For containers, Podman now uses Sequoia-PGP for OpenPGP image signature verification, supporting post-quantum algorithms. Podman 5.8.2 introduces automatic BoltDB-to-SQLite migration on reboot, a new podman quadlet install command, quadlet REST APIs, and an unless-stopped restart policy that persists across reboots.
Rocky Linux 10.2 includes Cockpit 356, which adds a health dashboard warning for unclean shutdowns, custom branding via /etc/cockpit/branding.css, detachable VNC console windows, quadlet lifecycle management in cockpit-podman, and a file manager that can create empty files.
Last but not least, the Rocky team highlights several workflow changes for administrators to review before upgrading.
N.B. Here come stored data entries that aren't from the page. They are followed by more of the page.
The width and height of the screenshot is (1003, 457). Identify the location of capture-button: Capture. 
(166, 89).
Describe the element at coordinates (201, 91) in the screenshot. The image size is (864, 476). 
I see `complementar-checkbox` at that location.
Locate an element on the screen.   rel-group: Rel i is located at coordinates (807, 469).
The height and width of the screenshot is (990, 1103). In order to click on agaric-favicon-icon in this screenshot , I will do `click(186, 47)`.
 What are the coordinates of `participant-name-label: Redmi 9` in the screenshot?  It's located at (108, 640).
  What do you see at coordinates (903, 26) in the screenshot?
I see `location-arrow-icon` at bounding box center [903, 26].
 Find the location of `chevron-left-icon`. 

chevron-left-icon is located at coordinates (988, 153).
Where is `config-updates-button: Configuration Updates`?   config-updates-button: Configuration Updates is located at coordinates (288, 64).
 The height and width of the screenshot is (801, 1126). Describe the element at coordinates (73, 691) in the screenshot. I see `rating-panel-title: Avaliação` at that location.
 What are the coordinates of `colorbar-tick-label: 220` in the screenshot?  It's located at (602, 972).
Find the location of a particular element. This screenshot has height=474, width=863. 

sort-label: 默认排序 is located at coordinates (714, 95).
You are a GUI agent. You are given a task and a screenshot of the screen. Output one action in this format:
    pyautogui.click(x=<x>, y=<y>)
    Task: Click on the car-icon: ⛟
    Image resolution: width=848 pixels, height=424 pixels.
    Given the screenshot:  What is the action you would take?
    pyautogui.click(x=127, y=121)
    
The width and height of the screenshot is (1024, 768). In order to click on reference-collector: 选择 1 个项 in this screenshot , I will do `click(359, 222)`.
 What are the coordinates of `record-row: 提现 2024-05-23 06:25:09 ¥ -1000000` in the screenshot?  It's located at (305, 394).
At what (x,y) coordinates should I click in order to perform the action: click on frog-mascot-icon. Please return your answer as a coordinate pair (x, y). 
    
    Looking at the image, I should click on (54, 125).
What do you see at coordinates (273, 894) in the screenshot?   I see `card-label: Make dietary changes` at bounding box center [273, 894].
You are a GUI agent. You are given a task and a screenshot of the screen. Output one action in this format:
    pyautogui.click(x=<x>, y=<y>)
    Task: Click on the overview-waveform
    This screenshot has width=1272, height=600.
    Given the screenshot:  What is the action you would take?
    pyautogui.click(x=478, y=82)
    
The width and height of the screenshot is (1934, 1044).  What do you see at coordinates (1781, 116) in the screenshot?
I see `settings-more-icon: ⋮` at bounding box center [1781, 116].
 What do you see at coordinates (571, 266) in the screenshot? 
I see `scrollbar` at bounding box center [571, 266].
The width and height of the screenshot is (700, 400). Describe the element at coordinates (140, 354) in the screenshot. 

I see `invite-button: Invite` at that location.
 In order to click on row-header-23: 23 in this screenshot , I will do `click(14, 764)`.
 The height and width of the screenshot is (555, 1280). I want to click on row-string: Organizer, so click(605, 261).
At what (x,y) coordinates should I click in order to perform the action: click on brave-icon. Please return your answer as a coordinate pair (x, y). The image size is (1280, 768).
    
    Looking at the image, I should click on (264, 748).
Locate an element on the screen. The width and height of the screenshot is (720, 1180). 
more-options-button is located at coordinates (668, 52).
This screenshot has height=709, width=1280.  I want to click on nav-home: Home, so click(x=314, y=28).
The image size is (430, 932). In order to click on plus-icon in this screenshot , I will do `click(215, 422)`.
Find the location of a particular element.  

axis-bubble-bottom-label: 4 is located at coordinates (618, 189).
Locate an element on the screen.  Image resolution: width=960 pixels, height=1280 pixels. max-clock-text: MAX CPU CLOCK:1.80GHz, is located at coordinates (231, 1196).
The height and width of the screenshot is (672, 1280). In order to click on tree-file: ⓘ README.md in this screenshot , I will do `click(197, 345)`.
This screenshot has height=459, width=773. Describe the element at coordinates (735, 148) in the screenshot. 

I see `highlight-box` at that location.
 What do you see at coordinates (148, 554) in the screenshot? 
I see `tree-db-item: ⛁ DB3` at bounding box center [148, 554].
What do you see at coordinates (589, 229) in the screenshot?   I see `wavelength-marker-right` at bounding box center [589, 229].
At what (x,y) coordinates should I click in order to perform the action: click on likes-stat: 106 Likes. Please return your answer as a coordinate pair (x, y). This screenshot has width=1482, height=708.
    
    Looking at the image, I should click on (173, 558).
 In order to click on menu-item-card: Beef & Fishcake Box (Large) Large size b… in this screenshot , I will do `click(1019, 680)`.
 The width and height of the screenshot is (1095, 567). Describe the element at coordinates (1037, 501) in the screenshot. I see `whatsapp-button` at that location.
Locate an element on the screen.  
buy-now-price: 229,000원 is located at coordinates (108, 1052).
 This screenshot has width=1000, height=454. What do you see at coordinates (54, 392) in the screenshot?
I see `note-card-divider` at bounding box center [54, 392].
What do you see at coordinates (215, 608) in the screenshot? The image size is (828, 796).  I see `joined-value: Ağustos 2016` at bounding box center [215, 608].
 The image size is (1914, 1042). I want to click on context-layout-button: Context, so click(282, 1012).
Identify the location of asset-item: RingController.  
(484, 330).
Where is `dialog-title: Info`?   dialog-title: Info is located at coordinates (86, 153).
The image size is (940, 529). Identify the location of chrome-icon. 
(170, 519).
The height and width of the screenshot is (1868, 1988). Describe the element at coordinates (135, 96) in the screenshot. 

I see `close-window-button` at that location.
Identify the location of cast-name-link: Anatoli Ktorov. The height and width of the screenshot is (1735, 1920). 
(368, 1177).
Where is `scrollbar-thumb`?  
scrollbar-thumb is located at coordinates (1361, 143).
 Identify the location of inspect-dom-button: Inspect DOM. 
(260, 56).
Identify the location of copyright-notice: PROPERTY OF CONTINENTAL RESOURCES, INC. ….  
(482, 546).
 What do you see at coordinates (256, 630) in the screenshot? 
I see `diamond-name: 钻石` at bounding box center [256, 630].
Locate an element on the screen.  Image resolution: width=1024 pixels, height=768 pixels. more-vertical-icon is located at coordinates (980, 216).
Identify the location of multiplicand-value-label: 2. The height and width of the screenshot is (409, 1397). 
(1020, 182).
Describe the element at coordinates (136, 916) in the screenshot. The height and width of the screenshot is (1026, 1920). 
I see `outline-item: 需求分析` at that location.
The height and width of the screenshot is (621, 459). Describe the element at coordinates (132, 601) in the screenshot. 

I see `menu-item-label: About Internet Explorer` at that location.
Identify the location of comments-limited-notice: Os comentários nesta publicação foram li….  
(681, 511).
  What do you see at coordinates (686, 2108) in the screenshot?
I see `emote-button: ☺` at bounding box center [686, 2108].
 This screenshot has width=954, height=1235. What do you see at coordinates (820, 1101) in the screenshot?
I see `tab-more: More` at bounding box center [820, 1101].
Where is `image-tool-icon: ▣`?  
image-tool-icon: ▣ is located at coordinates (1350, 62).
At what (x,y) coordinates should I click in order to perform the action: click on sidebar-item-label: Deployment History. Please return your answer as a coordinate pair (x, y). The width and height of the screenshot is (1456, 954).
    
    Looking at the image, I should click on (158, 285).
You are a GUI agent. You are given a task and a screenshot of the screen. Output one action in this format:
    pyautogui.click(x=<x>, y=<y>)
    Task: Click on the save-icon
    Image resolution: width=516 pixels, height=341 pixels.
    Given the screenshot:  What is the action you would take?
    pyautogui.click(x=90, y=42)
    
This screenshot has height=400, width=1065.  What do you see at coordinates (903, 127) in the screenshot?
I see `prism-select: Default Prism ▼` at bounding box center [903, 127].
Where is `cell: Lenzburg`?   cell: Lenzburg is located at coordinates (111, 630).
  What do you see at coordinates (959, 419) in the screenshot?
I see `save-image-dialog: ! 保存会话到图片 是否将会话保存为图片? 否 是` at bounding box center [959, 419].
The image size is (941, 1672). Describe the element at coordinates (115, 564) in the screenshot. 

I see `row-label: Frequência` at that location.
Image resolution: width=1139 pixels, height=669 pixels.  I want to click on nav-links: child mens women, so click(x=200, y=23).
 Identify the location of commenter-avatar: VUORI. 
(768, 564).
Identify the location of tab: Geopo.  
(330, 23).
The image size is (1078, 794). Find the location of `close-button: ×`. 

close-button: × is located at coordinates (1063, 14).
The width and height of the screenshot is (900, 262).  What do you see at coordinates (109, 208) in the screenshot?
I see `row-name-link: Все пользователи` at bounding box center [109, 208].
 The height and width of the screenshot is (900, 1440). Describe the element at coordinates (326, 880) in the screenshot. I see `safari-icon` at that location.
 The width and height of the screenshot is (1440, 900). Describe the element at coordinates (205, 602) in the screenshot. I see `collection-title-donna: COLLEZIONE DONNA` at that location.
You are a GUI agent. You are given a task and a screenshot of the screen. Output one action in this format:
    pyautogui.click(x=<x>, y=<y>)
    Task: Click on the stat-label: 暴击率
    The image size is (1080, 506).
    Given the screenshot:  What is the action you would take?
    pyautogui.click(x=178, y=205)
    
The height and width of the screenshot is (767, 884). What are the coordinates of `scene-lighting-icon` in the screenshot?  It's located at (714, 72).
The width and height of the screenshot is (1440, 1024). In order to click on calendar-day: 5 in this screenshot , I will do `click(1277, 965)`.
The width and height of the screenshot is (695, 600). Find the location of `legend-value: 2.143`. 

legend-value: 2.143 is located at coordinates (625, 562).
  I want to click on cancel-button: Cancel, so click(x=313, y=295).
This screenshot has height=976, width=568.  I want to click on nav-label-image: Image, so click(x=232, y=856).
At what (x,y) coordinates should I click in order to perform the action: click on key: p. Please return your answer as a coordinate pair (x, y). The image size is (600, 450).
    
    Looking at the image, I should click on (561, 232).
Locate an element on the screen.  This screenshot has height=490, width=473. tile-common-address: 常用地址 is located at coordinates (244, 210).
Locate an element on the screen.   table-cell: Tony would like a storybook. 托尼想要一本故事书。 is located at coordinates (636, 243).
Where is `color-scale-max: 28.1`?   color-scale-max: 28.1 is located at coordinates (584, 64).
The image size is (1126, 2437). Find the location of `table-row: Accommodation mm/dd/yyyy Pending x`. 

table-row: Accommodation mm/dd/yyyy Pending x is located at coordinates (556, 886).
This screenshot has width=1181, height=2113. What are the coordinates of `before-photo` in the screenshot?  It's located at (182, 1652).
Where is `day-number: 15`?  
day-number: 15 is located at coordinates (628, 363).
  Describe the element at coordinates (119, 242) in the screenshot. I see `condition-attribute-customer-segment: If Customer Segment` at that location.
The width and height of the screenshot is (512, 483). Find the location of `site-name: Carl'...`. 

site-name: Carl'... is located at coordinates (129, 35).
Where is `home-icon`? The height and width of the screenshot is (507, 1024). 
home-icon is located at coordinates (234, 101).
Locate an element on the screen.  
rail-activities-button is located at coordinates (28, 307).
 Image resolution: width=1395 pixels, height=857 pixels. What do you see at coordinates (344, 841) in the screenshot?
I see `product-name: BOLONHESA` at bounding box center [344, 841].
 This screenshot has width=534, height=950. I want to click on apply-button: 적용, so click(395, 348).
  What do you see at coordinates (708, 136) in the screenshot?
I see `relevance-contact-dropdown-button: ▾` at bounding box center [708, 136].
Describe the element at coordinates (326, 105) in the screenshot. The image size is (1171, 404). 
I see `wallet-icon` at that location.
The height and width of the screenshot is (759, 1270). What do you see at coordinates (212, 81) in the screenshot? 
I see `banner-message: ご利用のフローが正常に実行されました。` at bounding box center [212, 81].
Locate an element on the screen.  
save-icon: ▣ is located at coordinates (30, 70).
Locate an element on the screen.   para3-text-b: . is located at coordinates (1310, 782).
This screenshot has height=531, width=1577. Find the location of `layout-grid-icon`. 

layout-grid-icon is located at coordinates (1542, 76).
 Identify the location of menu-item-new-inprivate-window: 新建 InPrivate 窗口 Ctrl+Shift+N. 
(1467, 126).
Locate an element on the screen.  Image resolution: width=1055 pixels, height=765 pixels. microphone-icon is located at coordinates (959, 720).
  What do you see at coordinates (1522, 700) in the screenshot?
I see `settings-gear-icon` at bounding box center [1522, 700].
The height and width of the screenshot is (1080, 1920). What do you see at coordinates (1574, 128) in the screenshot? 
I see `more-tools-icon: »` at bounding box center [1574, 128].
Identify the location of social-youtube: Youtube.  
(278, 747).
Both PHP 8.4 and PHP 8.3 are now available, so dependency resolution may select different PHP package streams depending on the installed package.
Moreover, the vi command no longer launches full Vim when both vim-minimal and vim-enhanced are present; users must run vim explicitly for the full editor. Plus, Windows Server 2012 R2 Active Directory trust configuration is no longer supported, and SCTP transport for knet is deprecated in Corosync.
For additional details, see the announcement.
Existing Rocky Linux 10 users can upgrade to Rocky Linux 10.2 from the command line by running sudo dnf -y upgrade. Desktop users can upgrade using GNOME Software or KDE Discover. As before, Rocky Linux does not support upgrades between major versions, so moving from Rocky Linux 9 to 10 requires a fresh installation.
Users of other Enterprise Linux 10 compatible distributions can use the migrate2rocky utilities to convert existing systems to Rocky Linux 10.